Du sceptique au champion des cryptos

Il fut pourtant l’un de leurs plus virulents détracteurs. Donald Trump qualifiait jadis le bitcoin de «fraude» et de «non-américain». Mais lors de la campagne présidentielle de 2024, il a opéré un revirement total. Accusant l’administration Biden de mener une «guerre contre la crypto», il promit de créer une réserve nationale de bitcoins et d’assouplir les régulations financières.

A peine réinstallé à la Maison-Blanche, Trump a tenu parole: le patron de la SEC, Gary Gensler, a été remplacé par Paul Atkins, un fervent partisan des cryptomonnaies. Les enquêtes contre plusieurs grandes sociétés crypto ont été suspendues, et les restrictions réglementaires largement allégées. Les Américains peuvent désormais investir une partie de leur épargne-retraite dans des actifs numériques.

Résultat: le bitcoin a battu des records, les capitaux ont afflué vers les Etats-Unis et les entreprises Trump ont vu leur valeur s’envoler. La politique monétaire et les affaires privées du président se sont ainsi entremêlées à une vitesse inédite.

Un empire familial sur la blockchain

Au cœur de ce nouvel édifice figure World Liberty Financial, une société fondée par les fils de Trump et ceux de son proche allié Steve Witkoff. Elle a émis deux tokens: le WLFI, librement échangeable, et le USD1, adossé au dollar. Ensemble, ils auraient rapporté plus de trois milliards de dollars, dont 550 millions pour le seul WLFI. Trump affirme avoir perçu 57 millions de dollars à titre personnel.
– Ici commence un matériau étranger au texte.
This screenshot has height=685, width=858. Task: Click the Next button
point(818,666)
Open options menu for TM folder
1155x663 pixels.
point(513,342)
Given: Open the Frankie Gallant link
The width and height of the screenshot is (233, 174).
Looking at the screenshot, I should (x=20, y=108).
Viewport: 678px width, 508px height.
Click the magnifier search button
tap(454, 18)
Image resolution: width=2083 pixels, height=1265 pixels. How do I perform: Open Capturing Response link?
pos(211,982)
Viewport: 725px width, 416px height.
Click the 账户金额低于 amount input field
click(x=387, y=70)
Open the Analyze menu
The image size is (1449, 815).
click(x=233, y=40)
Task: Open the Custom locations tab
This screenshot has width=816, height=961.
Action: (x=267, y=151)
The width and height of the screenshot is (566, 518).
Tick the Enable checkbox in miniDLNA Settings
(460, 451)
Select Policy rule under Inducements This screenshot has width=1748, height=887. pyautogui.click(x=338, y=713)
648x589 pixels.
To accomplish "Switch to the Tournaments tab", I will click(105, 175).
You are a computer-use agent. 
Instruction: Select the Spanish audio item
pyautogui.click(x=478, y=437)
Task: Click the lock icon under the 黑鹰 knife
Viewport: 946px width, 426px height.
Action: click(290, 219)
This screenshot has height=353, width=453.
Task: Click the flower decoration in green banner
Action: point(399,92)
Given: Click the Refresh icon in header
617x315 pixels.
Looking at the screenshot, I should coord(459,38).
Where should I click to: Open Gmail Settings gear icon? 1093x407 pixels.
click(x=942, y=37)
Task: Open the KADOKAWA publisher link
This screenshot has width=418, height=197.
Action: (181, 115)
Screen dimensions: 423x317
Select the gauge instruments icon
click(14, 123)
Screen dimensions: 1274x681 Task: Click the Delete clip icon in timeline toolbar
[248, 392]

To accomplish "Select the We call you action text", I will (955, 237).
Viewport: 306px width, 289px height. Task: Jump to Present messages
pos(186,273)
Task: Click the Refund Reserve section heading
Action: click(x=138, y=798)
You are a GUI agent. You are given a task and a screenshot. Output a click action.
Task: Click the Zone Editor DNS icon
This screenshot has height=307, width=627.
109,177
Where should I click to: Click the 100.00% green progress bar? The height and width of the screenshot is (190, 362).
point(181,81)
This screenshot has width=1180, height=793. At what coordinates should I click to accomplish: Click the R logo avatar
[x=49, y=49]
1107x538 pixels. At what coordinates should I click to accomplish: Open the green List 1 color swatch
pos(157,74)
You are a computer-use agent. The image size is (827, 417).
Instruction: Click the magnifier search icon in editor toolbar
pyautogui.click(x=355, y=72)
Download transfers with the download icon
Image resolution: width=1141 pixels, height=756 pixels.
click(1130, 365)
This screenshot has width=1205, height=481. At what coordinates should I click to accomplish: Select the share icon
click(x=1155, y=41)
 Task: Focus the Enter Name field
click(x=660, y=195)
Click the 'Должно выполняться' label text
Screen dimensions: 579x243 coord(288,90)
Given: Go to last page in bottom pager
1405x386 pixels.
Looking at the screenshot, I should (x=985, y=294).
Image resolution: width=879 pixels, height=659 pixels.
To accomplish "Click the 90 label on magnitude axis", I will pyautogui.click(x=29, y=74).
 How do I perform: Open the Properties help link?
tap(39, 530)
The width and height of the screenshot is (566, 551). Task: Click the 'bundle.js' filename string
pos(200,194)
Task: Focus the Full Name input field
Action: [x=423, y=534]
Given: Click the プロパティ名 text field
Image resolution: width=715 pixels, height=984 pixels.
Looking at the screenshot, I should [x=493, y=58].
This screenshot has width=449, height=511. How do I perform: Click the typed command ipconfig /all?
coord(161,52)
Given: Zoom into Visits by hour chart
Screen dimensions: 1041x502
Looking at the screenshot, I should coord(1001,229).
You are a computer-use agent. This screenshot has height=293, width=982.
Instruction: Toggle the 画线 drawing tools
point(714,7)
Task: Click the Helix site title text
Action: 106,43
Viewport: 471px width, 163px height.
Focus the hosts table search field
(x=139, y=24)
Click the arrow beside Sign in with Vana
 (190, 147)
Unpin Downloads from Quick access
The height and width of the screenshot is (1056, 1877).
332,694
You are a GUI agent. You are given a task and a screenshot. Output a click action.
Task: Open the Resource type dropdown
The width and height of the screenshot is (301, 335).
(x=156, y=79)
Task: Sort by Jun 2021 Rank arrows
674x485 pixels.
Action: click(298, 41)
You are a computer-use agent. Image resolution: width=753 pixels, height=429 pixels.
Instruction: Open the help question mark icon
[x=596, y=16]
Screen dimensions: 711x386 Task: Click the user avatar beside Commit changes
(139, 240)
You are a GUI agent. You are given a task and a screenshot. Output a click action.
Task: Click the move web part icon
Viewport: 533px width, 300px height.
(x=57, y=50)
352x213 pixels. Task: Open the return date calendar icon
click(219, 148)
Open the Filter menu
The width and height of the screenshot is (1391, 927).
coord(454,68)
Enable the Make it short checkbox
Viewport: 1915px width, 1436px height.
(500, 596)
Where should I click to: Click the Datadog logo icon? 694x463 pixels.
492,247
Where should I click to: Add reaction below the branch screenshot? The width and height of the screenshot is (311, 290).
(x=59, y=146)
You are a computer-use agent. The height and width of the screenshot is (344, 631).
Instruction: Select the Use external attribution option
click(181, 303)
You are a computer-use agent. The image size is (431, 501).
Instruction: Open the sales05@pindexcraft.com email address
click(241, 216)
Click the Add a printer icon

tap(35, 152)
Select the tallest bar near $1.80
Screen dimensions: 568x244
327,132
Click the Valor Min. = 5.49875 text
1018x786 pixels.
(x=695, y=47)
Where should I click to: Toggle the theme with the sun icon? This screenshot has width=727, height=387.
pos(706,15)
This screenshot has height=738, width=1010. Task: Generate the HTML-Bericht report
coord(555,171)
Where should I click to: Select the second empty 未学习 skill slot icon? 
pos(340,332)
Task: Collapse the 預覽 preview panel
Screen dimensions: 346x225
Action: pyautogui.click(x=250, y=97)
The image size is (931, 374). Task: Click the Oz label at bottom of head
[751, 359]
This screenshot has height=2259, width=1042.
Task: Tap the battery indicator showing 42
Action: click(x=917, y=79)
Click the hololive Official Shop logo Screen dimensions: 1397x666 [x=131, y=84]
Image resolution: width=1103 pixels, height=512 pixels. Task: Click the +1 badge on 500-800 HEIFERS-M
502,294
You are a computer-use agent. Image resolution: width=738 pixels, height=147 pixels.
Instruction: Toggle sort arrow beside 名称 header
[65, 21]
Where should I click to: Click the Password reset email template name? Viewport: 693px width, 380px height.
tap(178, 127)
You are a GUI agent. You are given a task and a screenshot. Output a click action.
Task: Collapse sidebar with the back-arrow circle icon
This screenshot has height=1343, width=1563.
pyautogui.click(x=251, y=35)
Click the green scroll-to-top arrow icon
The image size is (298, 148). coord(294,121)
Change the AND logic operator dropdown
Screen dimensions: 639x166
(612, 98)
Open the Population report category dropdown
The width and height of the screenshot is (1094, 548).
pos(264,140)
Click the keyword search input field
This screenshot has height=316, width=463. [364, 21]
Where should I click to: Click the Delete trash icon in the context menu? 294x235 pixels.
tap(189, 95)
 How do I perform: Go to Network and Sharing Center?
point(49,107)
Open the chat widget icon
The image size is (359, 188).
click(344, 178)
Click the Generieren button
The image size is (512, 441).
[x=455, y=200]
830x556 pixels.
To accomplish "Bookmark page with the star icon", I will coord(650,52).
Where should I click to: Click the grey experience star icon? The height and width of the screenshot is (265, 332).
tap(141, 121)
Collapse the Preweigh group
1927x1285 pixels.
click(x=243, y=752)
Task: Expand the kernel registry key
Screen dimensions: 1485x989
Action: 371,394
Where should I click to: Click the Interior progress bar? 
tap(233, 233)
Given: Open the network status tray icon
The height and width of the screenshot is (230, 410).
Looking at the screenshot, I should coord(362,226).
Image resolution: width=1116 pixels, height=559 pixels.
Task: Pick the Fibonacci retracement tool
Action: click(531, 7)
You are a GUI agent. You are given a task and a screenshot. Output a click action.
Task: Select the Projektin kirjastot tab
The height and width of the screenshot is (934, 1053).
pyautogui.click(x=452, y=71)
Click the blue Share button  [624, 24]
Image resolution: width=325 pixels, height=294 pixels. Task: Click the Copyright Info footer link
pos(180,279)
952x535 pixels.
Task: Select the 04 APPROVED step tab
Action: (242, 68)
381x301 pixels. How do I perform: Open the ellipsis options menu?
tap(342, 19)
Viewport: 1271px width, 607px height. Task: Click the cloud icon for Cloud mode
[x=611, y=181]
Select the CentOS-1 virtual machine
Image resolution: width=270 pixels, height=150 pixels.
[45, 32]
La famille a également tiré profit de memecoins à son effigie — $TRUMP et $MELANIA — pour 427 millions de dollars, ainsi que de cartes numériques représentant le président en super-héros, vendues à des millions d’exemplaires. La Trump Media & Technology Group, autrefois déficitaire, s’est muée en holding crypto levant des milliards auprès d’investisseurs. Plus de la moitié des bénéfices revient directement au chef de l’État, qui détient la majorité du capital.

L’éthique sous pression

Cette porosité entre affaires privées et pouvoir public alarme les observateurs. Contrairement à ses prédécesseurs, Trump n’a pas placé ses entreprises dans une fiducie indépendante: il reste l’unique bénéficiaire d’un fonds géré par son fils. La Maison-Blanche assure que cette structure prévient tout abus, mais pour l’expert en éthique Richard Painter, ancien conseiller de George W. Bush, «aucun président moderne n’a monétisé son pouvoir de manière aussi directe».

Selon un sondage du Financial Times, plus de la moitié des électeurs de Trump croient pourtant qu’il a gagné moins de 100 millions de dollars depuis son retour au pouvoir, et 40 % ignorent tout de ses profits liés à la crypto.

Des milliards venus du monde entier

Les investissements étrangers se multiplient : le milliardaire chinois Justin Sun, autrefois poursuivi pour fraude, a injecté 75 millions de dollars dans World Liberty Financial — peu avant que la SEC ne suspende les poursuites à son encontre. Le fonds MGX d’Abou Dhabi a acheté deux milliards de dollars de stablecoins.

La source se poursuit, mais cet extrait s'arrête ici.